WORK REQUEST:
For the material that follows, return exactly the lines from the one with "You are a computer-use agent. Viewport: 978px" through the one with "Image resolution: width=999", both ends included.
-- Opening Marker --
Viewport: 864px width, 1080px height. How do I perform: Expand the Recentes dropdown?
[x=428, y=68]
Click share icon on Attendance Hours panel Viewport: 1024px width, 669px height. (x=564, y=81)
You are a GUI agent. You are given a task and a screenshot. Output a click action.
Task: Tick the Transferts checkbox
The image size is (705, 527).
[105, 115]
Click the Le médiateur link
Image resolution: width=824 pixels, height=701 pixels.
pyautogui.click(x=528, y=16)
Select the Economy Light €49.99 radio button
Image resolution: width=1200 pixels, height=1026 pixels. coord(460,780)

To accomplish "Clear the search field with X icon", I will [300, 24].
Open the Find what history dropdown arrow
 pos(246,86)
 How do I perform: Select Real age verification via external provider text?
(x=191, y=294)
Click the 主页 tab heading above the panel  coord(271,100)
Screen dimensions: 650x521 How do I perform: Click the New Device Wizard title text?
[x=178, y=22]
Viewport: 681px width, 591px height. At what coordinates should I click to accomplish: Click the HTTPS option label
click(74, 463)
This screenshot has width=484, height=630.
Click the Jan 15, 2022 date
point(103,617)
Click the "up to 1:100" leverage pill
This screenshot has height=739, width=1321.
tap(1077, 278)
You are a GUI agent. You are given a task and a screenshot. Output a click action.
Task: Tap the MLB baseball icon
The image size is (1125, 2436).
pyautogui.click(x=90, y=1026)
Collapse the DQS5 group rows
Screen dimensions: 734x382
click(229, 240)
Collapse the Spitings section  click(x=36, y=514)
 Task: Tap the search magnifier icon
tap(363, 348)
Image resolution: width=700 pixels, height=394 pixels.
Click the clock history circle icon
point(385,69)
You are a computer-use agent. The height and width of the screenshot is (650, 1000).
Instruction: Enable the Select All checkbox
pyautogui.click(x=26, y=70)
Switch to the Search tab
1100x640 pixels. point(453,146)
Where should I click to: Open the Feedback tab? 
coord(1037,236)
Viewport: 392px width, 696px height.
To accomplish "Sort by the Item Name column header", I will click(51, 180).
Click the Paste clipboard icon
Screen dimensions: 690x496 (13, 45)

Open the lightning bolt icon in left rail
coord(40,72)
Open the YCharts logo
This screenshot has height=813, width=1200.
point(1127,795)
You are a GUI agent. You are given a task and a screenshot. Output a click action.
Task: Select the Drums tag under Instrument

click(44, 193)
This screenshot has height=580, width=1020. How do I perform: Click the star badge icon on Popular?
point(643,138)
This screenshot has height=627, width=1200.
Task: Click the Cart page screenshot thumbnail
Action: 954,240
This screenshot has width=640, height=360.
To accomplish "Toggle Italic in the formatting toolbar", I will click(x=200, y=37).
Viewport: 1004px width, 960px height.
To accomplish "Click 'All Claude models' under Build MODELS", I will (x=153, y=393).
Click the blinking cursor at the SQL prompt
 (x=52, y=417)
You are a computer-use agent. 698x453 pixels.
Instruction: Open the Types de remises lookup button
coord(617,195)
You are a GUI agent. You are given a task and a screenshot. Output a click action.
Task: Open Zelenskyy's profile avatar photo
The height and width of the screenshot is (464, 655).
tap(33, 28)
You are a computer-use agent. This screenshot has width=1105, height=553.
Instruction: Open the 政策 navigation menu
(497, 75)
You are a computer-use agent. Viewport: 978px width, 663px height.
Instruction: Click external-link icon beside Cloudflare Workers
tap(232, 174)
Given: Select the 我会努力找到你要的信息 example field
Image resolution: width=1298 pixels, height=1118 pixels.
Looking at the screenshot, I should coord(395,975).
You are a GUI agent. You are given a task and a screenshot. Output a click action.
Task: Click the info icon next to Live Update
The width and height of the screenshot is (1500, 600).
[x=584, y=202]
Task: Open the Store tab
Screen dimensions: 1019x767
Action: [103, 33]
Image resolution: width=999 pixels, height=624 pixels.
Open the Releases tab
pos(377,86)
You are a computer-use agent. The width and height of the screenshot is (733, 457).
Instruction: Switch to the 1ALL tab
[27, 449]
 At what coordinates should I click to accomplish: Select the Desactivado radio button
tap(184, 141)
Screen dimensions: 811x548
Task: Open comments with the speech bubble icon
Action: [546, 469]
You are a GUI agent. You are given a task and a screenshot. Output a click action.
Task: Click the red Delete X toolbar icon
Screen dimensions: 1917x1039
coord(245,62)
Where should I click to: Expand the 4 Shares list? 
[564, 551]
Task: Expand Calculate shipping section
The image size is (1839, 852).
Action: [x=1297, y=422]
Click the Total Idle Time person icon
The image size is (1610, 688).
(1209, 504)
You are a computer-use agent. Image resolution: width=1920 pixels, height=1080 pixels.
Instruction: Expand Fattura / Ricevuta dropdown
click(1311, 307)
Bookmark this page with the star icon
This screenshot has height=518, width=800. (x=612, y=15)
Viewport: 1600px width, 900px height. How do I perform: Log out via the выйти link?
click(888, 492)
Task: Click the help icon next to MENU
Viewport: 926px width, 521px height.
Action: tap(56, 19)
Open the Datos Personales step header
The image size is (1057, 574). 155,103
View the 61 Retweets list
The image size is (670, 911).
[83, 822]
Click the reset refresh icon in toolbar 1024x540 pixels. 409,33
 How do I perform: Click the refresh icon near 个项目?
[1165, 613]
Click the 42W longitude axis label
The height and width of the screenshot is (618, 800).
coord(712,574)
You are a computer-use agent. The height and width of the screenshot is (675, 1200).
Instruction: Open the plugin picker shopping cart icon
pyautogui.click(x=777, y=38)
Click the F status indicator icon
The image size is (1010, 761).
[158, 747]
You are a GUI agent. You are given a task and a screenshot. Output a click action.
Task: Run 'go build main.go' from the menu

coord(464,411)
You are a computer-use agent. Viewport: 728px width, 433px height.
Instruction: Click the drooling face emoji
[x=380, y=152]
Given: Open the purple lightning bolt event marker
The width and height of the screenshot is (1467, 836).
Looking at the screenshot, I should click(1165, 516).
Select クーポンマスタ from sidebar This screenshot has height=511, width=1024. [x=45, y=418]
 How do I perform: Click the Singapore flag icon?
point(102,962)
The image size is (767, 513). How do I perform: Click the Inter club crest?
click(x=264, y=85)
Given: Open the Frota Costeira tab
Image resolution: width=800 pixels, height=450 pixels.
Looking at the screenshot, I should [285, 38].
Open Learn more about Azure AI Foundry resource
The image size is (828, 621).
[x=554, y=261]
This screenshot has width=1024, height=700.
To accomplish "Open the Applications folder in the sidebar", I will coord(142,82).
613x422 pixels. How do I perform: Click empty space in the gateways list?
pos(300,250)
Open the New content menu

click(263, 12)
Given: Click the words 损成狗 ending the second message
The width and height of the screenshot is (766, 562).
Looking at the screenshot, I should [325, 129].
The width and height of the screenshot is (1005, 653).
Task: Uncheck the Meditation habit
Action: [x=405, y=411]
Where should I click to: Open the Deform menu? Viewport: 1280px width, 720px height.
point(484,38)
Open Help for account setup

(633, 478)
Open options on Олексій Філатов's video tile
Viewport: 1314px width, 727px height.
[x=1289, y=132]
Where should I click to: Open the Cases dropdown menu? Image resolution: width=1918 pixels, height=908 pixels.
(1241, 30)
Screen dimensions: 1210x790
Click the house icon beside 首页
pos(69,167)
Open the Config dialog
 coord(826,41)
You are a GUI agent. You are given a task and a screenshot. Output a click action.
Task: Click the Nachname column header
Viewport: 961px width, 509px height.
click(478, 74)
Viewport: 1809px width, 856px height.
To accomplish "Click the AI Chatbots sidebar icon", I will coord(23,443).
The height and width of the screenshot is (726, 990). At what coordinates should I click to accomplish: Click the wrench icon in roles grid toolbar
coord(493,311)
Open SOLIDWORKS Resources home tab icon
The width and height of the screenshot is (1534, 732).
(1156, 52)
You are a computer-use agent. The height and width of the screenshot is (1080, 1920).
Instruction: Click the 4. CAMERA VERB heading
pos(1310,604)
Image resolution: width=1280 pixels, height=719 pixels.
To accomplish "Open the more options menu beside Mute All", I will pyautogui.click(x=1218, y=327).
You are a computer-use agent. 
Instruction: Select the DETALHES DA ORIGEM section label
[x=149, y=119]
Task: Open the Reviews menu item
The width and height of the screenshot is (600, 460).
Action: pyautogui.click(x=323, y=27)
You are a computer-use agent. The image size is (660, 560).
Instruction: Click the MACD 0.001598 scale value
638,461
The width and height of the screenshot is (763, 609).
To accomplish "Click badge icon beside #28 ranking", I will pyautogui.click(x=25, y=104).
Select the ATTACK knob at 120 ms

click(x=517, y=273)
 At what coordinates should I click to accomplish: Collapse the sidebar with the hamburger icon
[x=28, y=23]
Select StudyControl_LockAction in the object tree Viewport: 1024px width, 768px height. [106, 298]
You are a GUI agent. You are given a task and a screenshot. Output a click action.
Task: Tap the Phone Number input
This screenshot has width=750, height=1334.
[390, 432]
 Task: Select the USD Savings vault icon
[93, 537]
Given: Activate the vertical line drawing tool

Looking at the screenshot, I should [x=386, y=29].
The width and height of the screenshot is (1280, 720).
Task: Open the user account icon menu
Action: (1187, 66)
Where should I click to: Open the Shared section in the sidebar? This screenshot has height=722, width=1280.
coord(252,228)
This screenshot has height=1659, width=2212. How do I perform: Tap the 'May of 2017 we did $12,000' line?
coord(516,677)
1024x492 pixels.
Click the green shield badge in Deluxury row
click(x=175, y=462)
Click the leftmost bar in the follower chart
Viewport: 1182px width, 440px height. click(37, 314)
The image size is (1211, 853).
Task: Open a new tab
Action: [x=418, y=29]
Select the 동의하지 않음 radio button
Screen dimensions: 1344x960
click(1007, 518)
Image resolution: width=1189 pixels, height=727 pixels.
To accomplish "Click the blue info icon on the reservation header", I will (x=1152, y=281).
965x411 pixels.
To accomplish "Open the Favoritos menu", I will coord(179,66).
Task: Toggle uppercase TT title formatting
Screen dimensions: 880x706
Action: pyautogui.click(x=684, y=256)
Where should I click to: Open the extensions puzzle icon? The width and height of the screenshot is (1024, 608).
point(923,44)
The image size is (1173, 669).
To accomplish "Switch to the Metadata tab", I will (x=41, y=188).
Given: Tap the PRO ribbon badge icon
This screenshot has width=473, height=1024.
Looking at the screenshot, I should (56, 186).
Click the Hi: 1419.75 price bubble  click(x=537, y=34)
-- Closing Marker --
TASK RESULT:
You are a computer-use agent. Viewport: 978px width, 663px height.
Instruction: Click external-link icon beside Cloudflare Workers
tap(232, 174)
Given: Select the 我会努力找到你要的信息 example field
Image resolution: width=1298 pixels, height=1118 pixels.
Looking at the screenshot, I should coord(395,975).
You are a GUI agent. You are given a task and a screenshot. Output a click action.
Task: Click the info icon next to Live Update
The width and height of the screenshot is (1500, 600).
[x=584, y=202]
Task: Open the Store tab
Screen dimensions: 1019x767
Action: [103, 33]
Image resolution: width=999 pixels, height=624 pixels.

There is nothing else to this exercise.